Static Optimality Theorem
Let $T$ be any static search tree with $n$ nodes. Let $t$ be the number of comparisons done when searching for all the nodes in a sequence $s$ of accesses. (This sum of the depths of all the nodes). The cost of splaying that sequence of requests, starting with any initial splay tree is $O(n^2 + t)$.
- splay trees perform within a constant factor of any static tree.
Static Finger Theorem
Consider a sequence of $m$ accesses in an $n$-node splay tree. Let $a[j]$ denote the $j$-th element accessed. Let $f$ be a specific element called the finger.
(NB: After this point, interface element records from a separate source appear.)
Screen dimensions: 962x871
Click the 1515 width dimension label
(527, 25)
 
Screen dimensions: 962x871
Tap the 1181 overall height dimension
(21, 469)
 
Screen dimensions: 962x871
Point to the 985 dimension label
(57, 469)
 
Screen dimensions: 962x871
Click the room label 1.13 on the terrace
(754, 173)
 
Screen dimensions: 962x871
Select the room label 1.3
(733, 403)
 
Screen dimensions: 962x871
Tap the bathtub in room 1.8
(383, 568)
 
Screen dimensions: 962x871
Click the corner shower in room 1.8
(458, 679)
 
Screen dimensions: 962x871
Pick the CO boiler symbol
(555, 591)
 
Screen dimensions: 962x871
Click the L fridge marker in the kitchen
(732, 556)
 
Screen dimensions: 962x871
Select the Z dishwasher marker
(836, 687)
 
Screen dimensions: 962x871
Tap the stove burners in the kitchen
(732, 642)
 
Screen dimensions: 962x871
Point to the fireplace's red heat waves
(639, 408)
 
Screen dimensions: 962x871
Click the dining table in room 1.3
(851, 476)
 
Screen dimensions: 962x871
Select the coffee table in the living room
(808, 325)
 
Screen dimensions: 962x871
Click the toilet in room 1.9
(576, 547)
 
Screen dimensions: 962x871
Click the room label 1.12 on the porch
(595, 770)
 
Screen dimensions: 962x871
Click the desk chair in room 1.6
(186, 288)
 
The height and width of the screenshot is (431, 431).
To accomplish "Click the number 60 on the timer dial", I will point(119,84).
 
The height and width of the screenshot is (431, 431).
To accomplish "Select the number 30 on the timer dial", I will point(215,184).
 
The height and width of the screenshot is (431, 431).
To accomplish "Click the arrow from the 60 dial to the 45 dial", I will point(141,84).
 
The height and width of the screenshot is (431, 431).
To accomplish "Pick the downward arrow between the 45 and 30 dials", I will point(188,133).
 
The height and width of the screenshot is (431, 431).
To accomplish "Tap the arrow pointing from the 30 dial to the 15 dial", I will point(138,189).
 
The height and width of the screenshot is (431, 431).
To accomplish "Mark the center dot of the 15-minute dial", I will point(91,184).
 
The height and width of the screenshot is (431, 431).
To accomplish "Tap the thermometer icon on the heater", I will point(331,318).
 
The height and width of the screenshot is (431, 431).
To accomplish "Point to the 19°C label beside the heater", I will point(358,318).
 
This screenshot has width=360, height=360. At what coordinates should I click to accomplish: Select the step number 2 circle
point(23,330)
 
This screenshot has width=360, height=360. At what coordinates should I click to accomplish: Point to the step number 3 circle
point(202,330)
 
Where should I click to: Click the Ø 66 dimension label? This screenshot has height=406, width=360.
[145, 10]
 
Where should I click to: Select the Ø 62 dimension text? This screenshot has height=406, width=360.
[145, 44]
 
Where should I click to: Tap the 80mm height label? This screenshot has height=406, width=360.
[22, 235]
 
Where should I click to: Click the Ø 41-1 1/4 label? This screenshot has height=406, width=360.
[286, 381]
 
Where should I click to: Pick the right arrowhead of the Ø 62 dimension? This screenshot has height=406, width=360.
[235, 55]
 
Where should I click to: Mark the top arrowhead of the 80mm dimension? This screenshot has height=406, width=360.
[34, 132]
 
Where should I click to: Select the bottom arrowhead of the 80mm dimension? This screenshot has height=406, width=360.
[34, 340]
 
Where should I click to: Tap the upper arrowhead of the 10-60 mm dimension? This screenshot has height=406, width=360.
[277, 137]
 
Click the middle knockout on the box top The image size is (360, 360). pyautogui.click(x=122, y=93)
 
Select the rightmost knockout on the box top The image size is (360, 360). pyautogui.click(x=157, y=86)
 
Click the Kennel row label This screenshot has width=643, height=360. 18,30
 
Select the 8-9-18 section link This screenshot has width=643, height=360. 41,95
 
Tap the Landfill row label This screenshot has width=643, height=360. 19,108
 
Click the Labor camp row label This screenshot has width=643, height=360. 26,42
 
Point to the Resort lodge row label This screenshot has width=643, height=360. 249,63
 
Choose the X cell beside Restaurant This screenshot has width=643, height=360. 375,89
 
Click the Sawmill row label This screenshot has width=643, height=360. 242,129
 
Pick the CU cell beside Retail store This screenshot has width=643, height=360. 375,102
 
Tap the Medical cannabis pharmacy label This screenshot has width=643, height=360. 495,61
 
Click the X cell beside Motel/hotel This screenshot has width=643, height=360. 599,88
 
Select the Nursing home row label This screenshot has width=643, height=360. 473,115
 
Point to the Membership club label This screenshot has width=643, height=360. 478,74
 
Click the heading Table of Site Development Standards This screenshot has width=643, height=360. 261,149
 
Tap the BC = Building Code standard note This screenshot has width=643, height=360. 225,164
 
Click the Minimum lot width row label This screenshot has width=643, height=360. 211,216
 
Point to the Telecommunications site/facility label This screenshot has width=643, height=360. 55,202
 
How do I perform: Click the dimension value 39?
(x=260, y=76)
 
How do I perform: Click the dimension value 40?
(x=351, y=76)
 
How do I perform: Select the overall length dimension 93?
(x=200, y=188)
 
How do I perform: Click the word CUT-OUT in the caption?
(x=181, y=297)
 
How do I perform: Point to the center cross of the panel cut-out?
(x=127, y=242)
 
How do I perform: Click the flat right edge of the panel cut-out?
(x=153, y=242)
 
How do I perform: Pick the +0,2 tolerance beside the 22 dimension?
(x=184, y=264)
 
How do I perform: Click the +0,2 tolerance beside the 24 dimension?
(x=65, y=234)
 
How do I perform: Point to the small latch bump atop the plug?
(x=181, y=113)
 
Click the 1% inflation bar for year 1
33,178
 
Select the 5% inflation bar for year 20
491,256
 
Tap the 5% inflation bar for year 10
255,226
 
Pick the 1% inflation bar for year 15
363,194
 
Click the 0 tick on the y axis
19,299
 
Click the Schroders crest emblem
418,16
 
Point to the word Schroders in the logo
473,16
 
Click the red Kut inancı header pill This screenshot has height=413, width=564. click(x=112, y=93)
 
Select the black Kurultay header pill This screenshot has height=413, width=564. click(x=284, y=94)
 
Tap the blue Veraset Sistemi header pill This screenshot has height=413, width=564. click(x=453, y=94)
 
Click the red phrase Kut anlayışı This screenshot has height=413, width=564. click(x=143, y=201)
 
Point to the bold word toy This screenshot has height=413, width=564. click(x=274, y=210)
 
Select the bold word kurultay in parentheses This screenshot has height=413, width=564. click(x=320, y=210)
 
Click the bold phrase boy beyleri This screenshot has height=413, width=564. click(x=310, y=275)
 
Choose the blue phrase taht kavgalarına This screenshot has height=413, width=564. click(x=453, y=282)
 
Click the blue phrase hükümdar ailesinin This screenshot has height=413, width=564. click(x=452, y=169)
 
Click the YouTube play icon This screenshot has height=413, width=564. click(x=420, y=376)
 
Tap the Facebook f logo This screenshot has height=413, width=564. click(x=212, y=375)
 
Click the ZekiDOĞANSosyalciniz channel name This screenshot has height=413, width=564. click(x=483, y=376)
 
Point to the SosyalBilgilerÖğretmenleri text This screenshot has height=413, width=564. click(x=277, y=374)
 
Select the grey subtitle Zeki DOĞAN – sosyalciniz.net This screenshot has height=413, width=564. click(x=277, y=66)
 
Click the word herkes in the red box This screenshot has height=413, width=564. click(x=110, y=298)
Let $|e - f|$ denote the distance (in the in-order list of the tree) between elements $e$ and $f$. Then the following is a bound on the cost of splaying the sequence:
- if the accesses have spatial locality (they cluster around a spacific place) then the sequence is cheap to process.
- if we measure the cost of an access by the log of the distance to a specific element called the finger, then this is a bound on the actual cost: $O(m+n\log n+ \sum_{1 \leq j \leq m} \log (|f - a[j]| + 1))$
Working Set Theorem
In a sequence of $m$ accesses in an $n$-node splay tree, consider the $j$-th access, which is to an item $x$. Let $t(j)$ be the number of different items accessed between the current access to $x$ and the previous one. (If there is no previous access, then $t(j) = n$ the size of the tree.) Then the total cost of the access sequence is $O(m+n \log n+ \sum_{1 \leq j \leq m} \log (t(j)+1)$
- If I access an element, then shortly after this, I access it again, then the second access is cheap.